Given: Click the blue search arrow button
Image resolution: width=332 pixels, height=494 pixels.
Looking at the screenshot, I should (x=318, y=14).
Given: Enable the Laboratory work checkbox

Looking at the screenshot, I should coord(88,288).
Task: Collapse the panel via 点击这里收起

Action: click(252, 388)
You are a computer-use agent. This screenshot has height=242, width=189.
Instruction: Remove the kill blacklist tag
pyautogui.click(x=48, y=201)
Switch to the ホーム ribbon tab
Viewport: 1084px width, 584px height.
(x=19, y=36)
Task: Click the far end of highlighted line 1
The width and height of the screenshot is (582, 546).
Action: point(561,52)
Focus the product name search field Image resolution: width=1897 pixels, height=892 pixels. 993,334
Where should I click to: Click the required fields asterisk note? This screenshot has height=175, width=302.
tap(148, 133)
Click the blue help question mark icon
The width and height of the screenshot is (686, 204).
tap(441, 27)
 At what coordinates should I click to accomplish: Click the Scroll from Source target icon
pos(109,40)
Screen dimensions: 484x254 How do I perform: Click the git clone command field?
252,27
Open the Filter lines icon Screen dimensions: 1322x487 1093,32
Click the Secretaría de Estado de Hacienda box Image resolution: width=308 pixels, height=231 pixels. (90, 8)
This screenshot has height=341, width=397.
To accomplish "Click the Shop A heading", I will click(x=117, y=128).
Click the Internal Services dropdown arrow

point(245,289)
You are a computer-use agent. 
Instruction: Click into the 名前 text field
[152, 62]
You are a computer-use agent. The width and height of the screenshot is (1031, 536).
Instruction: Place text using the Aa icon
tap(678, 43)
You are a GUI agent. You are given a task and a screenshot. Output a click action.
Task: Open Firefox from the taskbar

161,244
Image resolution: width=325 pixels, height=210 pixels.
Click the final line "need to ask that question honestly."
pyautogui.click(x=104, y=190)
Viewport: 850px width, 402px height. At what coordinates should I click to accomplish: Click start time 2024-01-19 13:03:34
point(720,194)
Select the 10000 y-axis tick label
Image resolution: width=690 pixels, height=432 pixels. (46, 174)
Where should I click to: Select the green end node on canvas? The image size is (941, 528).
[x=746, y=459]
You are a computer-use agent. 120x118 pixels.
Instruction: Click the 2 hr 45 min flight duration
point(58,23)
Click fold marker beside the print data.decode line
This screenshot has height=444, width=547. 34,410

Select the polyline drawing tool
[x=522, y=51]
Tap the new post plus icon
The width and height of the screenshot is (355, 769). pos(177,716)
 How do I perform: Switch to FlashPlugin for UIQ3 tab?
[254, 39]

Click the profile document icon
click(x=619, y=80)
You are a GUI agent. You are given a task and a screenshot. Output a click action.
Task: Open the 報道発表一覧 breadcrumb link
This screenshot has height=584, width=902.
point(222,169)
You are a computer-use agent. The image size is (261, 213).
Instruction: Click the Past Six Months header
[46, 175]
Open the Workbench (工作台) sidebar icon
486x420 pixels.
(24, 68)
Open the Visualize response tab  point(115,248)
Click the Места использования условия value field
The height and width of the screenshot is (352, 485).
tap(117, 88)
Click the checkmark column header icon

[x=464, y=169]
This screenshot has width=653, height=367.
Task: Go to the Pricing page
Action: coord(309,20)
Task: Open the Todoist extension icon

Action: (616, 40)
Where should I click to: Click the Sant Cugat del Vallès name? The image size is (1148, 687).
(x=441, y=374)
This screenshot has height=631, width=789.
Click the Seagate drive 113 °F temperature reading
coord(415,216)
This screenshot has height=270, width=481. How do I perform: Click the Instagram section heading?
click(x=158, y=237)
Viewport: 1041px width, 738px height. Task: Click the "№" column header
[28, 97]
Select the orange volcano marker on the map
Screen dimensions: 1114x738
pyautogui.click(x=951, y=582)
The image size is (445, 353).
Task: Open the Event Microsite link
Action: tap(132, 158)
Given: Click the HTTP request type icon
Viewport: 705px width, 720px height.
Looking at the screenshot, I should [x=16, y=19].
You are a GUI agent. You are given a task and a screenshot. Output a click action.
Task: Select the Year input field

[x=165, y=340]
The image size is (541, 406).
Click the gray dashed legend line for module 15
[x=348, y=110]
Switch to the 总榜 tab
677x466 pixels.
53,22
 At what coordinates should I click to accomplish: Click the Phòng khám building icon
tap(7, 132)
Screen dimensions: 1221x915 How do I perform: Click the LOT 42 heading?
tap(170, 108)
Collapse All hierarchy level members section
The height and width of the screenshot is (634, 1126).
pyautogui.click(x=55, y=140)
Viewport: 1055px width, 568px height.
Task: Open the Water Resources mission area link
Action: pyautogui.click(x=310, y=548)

## YOUR ASSIGNMENT
Set down each line exactly as it appears in the data.

## ANSWER TO THIS TASK
Given: Click the blue search arrow button
Image resolution: width=332 pixels, height=494 pixels.
Looking at the screenshot, I should (x=318, y=14).
Given: Enable the Laboratory work checkbox

Looking at the screenshot, I should coord(88,288).
Task: Collapse the panel via 点击这里收起

Action: click(252, 388)
You are a computer-use agent. This screenshot has height=242, width=189.
Instruction: Remove the kill blacklist tag
pyautogui.click(x=48, y=201)
Switch to the ホーム ribbon tab
Viewport: 1084px width, 584px height.
(x=19, y=36)
Task: Click the far end of highlighted line 1
The width and height of the screenshot is (582, 546).
Action: point(561,52)
Focus the product name search field Image resolution: width=1897 pixels, height=892 pixels. 993,334
Where should I click to: Click the required fields asterisk note? This screenshot has height=175, width=302.
tap(148, 133)
Click the blue help question mark icon
The width and height of the screenshot is (686, 204).
tap(441, 27)
 At what coordinates should I click to accomplish: Click the Scroll from Source target icon
pos(109,40)
Screen dimensions: 484x254 How do I perform: Click the git clone command field?
252,27
Open the Filter lines icon Screen dimensions: 1322x487 1093,32
Click the Secretaría de Estado de Hacienda box Image resolution: width=308 pixels, height=231 pixels. (90, 8)
This screenshot has height=341, width=397.
To accomplish "Click the Shop A heading", I will click(x=117, y=128).
Click the Internal Services dropdown arrow

point(245,289)
You are a computer-use agent. 
Instruction: Click into the 名前 text field
[152, 62]
You are a computer-use agent. The width and height of the screenshot is (1031, 536).
Instruction: Place text using the Aa icon
tap(678, 43)
You are a GUI agent. You are given a task and a screenshot. Output a click action.
Task: Open Firefox from the taskbar

161,244
Image resolution: width=325 pixels, height=210 pixels.
Click the final line "need to ask that question honestly."
pyautogui.click(x=104, y=190)
Viewport: 850px width, 402px height. At what coordinates should I click to accomplish: Click start time 2024-01-19 13:03:34
point(720,194)
Select the 10000 y-axis tick label
Image resolution: width=690 pixels, height=432 pixels. (46, 174)
Where should I click to: Select the green end node on canvas? The image size is (941, 528).
[x=746, y=459]
You are a computer-use agent. 120x118 pixels.
Instruction: Click the 2 hr 45 min flight duration
point(58,23)
Click fold marker beside the print data.decode line
This screenshot has height=444, width=547. 34,410

Select the polyline drawing tool
[x=522, y=51]
Tap the new post plus icon
The width and height of the screenshot is (355, 769). pos(177,716)
 How do I perform: Switch to FlashPlugin for UIQ3 tab?
[254, 39]

Click the profile document icon
click(x=619, y=80)
You are a GUI agent. You are given a task and a screenshot. Output a click action.
Task: Open the 報道発表一覧 breadcrumb link
This screenshot has height=584, width=902.
point(222,169)
You are a computer-use agent. The image size is (261, 213).
Instruction: Click the Past Six Months header
[46, 175]
Open the Workbench (工作台) sidebar icon
486x420 pixels.
(24, 68)
Open the Visualize response tab  point(115,248)
Click the Места использования условия value field
The height and width of the screenshot is (352, 485).
tap(117, 88)
Click the checkmark column header icon

[x=464, y=169]
This screenshot has width=653, height=367.
Task: Go to the Pricing page
Action: coord(309,20)
Task: Open the Todoist extension icon

Action: (616, 40)
Where should I click to: Click the Sant Cugat del Vallès name? The image size is (1148, 687).
(x=441, y=374)
This screenshot has height=631, width=789.
Click the Seagate drive 113 °F temperature reading
coord(415,216)
This screenshot has height=270, width=481. How do I perform: Click the Instagram section heading?
click(x=158, y=237)
Viewport: 1041px width, 738px height. Task: Click the "№" column header
[28, 97]
Select the orange volcano marker on the map
Screen dimensions: 1114x738
pyautogui.click(x=951, y=582)
The image size is (445, 353).
Task: Open the Event Microsite link
Action: tap(132, 158)
Given: Click the HTTP request type icon
Viewport: 705px width, 720px height.
Looking at the screenshot, I should [x=16, y=19].
You are a GUI agent. You are given a task and a screenshot. Output a click action.
Task: Select the Year input field

[x=165, y=340]
The image size is (541, 406).
Click the gray dashed legend line for module 15
[x=348, y=110]
Switch to the 总榜 tab
677x466 pixels.
53,22
 At what coordinates should I click to accomplish: Click the Phòng khám building icon
tap(7, 132)
Screen dimensions: 1221x915 How do I perform: Click the LOT 42 heading?
tap(170, 108)
Collapse All hierarchy level members section
The height and width of the screenshot is (634, 1126).
pyautogui.click(x=55, y=140)
Viewport: 1055px width, 568px height.
Task: Open the Water Resources mission area link
Action: pyautogui.click(x=310, y=548)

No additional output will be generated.